/ 4 December 2007

Bali climate talks skirmish over China, India

A 190-nation climate meeting in Bali began a hunt for a new global deal to fight global warming by 2009 on Tuesday with skirmishing about how far China and India should curb surging greenhouse gas emissions.

”The conference got off to a very encouraging start,” said Yvo de Boer, head of the United Nations Climate Change Secretariat of the December 3 to 14 meeting of 10 000 participants that will try to launch talks on a climate pact to succeed the UN’s Kyoto Protocol.

After an opening day dominated by ceremony, governments set up a ”special group” to look at options for launching two years of talks meant to bind the United States and developing nations led by China and India more firmly into fighting climate change.

De Boer said the group of senior officials would report back to 130 environment ministers who will arrive next week at the talks in a luxury Indonesian beach resort.

The meeting also agreed to study ways to do more to transfer clean technologies, such as solar panels or wind turbines, to developing nations. Such a move is a key to greater involvement by developing nations in a new pact beyond Kyoto.

The Kyoto Protocol now binds 36 rich nations to curb emissions of greenhouse gases, mainly from burning fossil fuels, by 5% below 1990 levels by 2008 to 2012 in a step to curb droughts, floods, heatwaves and rising seas.

The Bali talks seek a mandate to widen Kyoto to all nations beyond 2012. Of the top world’s top five emitters Kyoto only cuts Japan’s greenhouse gases, with the United States outside the pact, and China, India exempt and Russia facing easy caps.

Backtracking

But there was controversy about how to share out the burden. Environmentalists accused Kyoto nations Japan and Canada of asking China and India to do too much.

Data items
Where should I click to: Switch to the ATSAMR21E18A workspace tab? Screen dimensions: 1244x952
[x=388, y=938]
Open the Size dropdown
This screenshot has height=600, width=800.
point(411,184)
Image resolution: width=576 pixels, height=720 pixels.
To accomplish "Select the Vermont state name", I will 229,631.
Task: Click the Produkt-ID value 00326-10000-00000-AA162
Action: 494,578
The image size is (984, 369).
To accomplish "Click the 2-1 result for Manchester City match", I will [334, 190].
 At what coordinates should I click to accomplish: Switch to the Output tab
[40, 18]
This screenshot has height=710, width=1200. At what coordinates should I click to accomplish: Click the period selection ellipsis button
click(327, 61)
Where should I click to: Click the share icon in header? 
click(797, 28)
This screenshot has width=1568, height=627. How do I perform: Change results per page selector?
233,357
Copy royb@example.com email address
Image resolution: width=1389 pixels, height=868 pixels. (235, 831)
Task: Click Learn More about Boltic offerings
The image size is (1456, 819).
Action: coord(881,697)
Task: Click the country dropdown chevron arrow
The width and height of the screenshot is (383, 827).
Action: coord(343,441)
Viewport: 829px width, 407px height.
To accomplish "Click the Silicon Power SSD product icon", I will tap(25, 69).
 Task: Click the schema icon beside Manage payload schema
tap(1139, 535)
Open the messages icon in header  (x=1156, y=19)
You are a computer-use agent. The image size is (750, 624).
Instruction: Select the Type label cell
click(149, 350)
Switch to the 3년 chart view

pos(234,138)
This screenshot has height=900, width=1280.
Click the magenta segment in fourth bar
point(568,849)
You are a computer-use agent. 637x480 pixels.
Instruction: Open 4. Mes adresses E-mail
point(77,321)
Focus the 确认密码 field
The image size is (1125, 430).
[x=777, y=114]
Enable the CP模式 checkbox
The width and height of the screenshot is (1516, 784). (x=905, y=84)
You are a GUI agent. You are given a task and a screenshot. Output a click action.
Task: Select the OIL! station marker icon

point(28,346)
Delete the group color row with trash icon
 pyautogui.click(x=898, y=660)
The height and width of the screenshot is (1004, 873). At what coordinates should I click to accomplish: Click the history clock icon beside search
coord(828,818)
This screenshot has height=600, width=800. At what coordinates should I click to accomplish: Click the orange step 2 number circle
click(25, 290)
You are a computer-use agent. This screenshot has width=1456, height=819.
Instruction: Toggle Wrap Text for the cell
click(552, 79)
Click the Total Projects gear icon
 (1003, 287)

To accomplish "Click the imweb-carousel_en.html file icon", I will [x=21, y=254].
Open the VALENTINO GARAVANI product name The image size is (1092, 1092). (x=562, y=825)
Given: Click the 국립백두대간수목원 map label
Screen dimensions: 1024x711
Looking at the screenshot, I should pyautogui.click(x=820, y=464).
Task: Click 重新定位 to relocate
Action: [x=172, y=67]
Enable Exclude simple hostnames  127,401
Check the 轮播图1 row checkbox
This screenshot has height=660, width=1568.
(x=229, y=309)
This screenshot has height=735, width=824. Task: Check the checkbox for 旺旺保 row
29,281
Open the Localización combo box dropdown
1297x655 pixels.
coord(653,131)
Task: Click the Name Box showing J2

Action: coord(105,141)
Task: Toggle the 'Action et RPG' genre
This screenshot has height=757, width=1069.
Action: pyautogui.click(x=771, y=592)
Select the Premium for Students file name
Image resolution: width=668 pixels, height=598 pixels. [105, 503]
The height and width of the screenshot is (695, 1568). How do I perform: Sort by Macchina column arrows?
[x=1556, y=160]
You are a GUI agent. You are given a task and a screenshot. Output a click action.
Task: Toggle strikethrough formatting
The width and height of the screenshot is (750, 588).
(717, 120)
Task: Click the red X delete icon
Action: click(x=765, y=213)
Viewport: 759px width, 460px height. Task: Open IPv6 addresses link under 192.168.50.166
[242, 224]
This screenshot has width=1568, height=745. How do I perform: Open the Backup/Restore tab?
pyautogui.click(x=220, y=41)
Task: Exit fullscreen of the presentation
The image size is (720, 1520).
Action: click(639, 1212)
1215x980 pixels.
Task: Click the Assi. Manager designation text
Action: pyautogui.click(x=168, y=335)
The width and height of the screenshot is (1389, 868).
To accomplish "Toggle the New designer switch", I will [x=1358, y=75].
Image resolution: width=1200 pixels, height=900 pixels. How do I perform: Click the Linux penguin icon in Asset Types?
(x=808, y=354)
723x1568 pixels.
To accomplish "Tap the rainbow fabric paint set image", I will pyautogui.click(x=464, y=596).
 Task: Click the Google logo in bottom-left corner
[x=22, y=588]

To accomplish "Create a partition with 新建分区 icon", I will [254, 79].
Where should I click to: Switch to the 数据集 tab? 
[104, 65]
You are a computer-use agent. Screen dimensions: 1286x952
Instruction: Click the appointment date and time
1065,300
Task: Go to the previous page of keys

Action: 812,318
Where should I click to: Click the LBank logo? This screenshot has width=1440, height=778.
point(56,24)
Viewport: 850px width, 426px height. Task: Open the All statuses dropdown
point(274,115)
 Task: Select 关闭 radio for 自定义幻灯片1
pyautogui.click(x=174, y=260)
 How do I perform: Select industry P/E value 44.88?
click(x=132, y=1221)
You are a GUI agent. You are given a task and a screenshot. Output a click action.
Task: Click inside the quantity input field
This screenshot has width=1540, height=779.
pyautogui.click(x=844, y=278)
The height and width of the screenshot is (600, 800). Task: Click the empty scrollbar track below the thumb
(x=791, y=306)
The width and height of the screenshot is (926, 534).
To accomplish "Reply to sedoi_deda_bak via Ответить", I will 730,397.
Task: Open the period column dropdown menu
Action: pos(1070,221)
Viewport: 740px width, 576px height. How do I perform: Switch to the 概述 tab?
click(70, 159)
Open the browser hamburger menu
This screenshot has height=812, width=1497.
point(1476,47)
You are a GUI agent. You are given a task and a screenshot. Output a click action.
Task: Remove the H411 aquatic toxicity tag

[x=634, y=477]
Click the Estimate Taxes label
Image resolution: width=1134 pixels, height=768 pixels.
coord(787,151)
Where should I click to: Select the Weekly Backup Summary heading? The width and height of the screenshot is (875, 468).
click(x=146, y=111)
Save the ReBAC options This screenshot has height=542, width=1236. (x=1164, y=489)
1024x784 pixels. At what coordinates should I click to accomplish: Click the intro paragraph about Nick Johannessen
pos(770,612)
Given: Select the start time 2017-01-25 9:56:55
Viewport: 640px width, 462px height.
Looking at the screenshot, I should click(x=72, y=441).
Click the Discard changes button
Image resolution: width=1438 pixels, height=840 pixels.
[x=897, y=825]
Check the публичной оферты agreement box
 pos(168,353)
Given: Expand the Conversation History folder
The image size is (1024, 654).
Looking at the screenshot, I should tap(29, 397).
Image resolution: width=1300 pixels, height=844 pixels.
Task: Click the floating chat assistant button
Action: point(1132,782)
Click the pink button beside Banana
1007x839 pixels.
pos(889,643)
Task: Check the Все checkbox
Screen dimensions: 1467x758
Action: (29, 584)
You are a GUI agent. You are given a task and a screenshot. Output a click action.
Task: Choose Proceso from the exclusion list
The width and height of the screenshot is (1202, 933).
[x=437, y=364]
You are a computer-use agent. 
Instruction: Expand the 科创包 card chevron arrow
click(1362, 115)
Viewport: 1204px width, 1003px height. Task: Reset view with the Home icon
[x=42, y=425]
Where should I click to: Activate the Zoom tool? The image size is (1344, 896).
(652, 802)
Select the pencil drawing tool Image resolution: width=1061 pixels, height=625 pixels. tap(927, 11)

## Brief 1
Quote the Bali climate talks article in full, word for word.
## Brief 2
Print the lines of the data items from the line with "You are a computer-use agent. The" up to and including the line with "Enable Exclude simple", character for character and nothing else.

## Correct response 1
/ 4 December 2007

Bali climate talks skirmish over China, India

A 190-nation climate meeting in Bali began a hunt for a new global deal to fight global warming by 2009 on Tuesday with skirmishing about how far China and India should curb surging greenhouse gas emissions.

”The conference got off to a very encouraging start,” said Yvo de Boer, head of the United Nations Climate Change Secretariat of the December 3 to 14 meeting of 10 000 participants that will try to launch talks on a climate pact to succeed the UN’s Kyoto Protocol.

After an opening day dominated by ceremony, governments set up a ”special group” to look at options for launching two years of talks meant to bind the United States and developing nations led by China and India more firmly into fighting climate change.

De Boer said the group of senior officials would report back to 130 environment ministers who will arrive next week at the talks in a luxury Indonesian beach resort.

The meeting also agreed to study ways to do more to transfer clean technologies, such as solar panels or wind turbines, to developing nations. Such a move is a key to greater involvement by developing nations in a new pact beyond Kyoto.

The Kyoto Protocol now binds 36 rich nations to curb emissions of greenhouse gases, mainly from burning fossil fuels, by 5% below 1990 levels by 2008 to 2012 in a step to curb droughts, floods, heatwaves and rising seas.

The Bali talks seek a mandate to widen Kyoto to all nations beyond 2012. Of the top world’s top five emitters Kyoto only cuts Japan’s greenhouse gases, with the United States outside the pact, and China, India exempt and Russia facing easy caps.

Backtracking

But there was controversy about how to share out the burden. Environmentalists accused Kyoto nations Japan and Canada of asking China and India to do too much.

## Correct response 2
You are a computer-use agent. The image size is (750, 624).
Instruction: Select the Type label cell
click(149, 350)
Switch to the 3년 chart view

pos(234,138)
This screenshot has height=900, width=1280.
Click the magenta segment in fourth bar
point(568,849)
You are a computer-use agent. 637x480 pixels.
Instruction: Open 4. Mes adresses E-mail
point(77,321)
Focus the 确认密码 field
The image size is (1125, 430).
[x=777, y=114]
Enable the CP模式 checkbox
The width and height of the screenshot is (1516, 784). (x=905, y=84)
You are a GUI agent. You are given a task and a screenshot. Output a click action.
Task: Select the OIL! station marker icon

point(28,346)
Delete the group color row with trash icon
 pyautogui.click(x=898, y=660)
The height and width of the screenshot is (1004, 873). At what coordinates should I click to accomplish: Click the history clock icon beside search
coord(828,818)
This screenshot has height=600, width=800. At what coordinates should I click to accomplish: Click the orange step 2 number circle
click(25, 290)
You are a computer-use agent. This screenshot has width=1456, height=819.
Instruction: Toggle Wrap Text for the cell
click(552, 79)
Click the Total Projects gear icon
 (1003, 287)

To accomplish "Click the imweb-carousel_en.html file icon", I will [x=21, y=254].
Open the VALENTINO GARAVANI product name The image size is (1092, 1092). (x=562, y=825)
Given: Click the 국립백두대간수목원 map label
Screen dimensions: 1024x711
Looking at the screenshot, I should pyautogui.click(x=820, y=464).
Task: Click 重新定位 to relocate
Action: [x=172, y=67]
Enable Exclude simple hostnames  127,401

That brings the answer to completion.